Pioneer Day is a state holiday that we celebrate like a second ‘Fourth of July’ with pancake breakfasts, parades, BBQs, and fireworks after dark.
From July 24, 1847, when the vanguard party arrived, until the time when the rails were linked by the transcontinental railroad at Promotory Point Utah in 1869, about 70,000 people made the trek to Intermountain West. They rode in wagons, pushed handcarts and walked, driven largely by religious faith and fervor.
And while the the settlement of the American West was accomplished by tens of thousands who made their way along the Oregon or Sante Fe Trails, only the Utah Pioneers built fords and ferries and roads, and planted grain for the Pioneers behind them. A few hundred served a stint in the US Army as volunteers; a handful of whom were at Sutter’s Mill, California when gold was discovered in 1848.
But unlike Nevada, California and Colorado, the settlement of Utah wasn’t motivated by gold or silver like the California Gold Rush or Leadville in Colorado or the Comstock in Nevada. And unlike my home state of Arizona, the settlement of Utah was marked more often by mutual cooperation than rugged individualism; the Utah Pioneers were careful planners.
But there were notable and tragic failures, too. In 1856 two companies of handcarts with about 1,000 people total left too late in the season from Iowa. An early snowstorm struck the companies on the high plains of Wyoming and almost 20 percent of the group died from starvation or exposure.
Wallace Stegner, the fine historian and Pulitzer-Prize winning novelist, wrote this about the ill-fated Martin and Willie Handcart companies:
“Perhaps their suffering seems less dramatic because the handcart pioneers bore it meekly, praising God, instead of fighting for life with the ferocity of animals and eating their dead to keep their own life beating, as both the Fremont and Donner parties did. . . . But if courage and endurance make a story, if humankindness and helpfulness and brotherly love in the midst of raw horror are worth recording, this half-forgotten episode of the Mormon migration is one of the great tales of the West and of America.”The Valley they were coming to was a forbidding place. Mountain men and Catholic priests who'd seen it told the Pioneers that the Valley couldn’t be settled. Certainly the Donner Party saw nothing that made them want to stay. Local legend holds that when the Pioneers arrived there were no trees in the Valley itself, although I doubt that.
The Salt Lake Valley is about the same longitude as New York City, but about 4500 feet higher in elevation. The high altitude and the northerly longitude means that the growing season is short. I've been here when we had snow in October, November, December, January, February, March, April, May and June.
Because the Salt Lake Valley is on the eastern end of the rain shadow cast by the High Sierras, Salt Lake City gets less than 10 inches of rain a year. Only the prodigious snowmelt trapped by the mountains to the east of the Salt Lake Valley makes the place habitable.
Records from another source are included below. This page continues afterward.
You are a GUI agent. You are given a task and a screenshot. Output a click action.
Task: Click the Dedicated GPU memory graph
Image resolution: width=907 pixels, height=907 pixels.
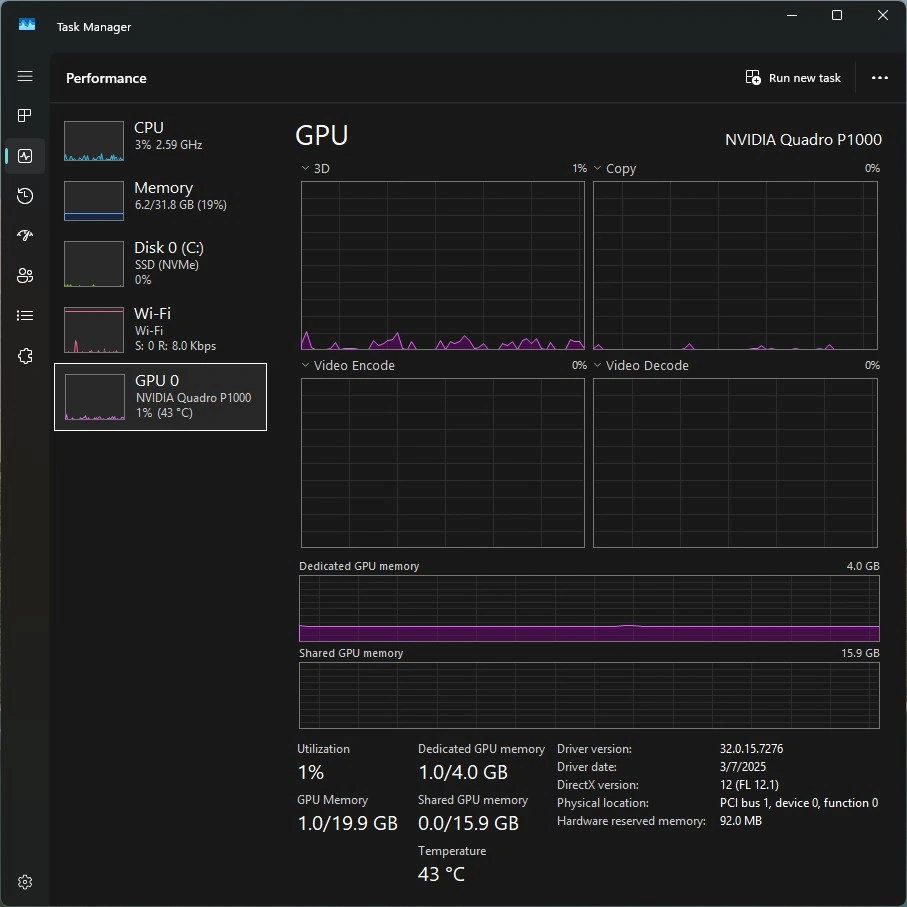[x=589, y=609]
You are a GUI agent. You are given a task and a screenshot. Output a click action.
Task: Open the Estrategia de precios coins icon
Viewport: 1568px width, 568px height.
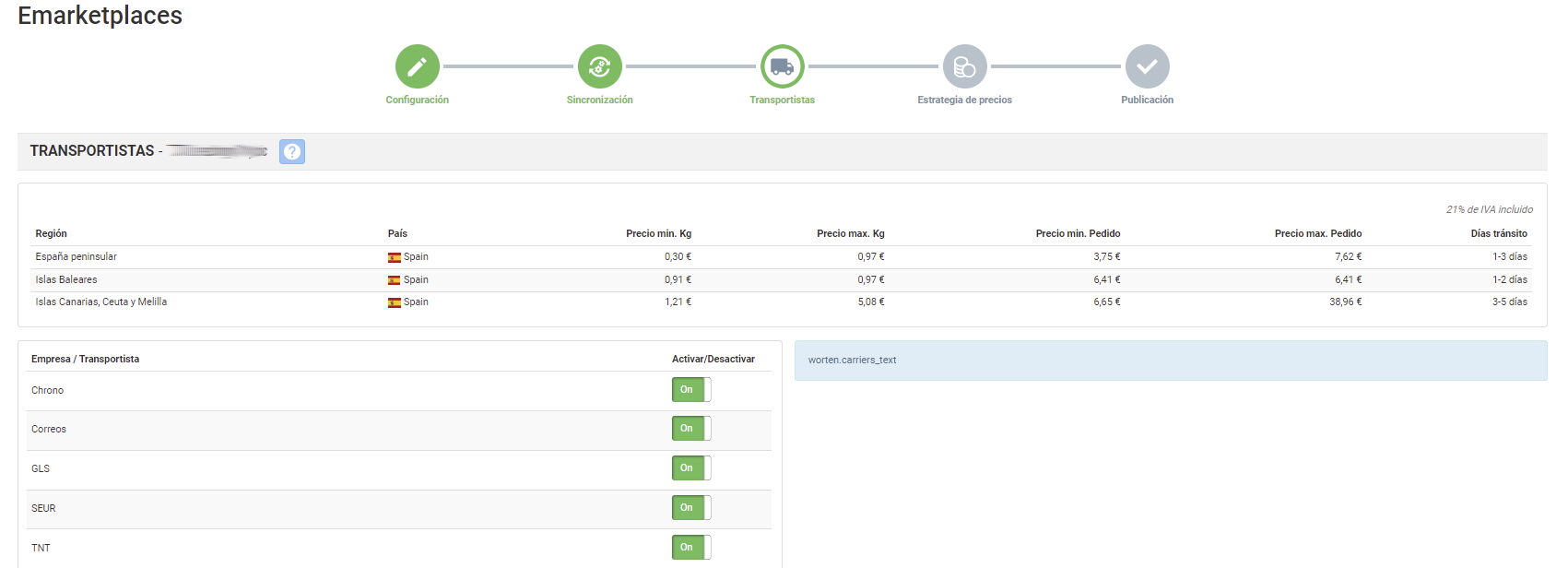click(964, 66)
One of the things I've long admired about the Utah pioneers is that they found all the water flowing in the Valley and out of the many canyons about six weeks after they'd arrived. This in a Valley of 500 square miles.
As a transplant to Utah, I have come admire the hardy and resilient Pioneers. The picture at the left is part of a cut they made in sandstone using hand tools to get wagons down to Glen Canyon 1,000 feet below. Lake Powell, which you can see in the background was still 100 years in the future. Like Isaac Newton memorably said of others, we “stand on the shoulders of giants.”
So please join me in toasting Pioneers… of Utah, of cause marketing, and everywhere else where being first was once an invitation to get shot. Because even in 2012 the world still needs pioneers willing to stick their necks out.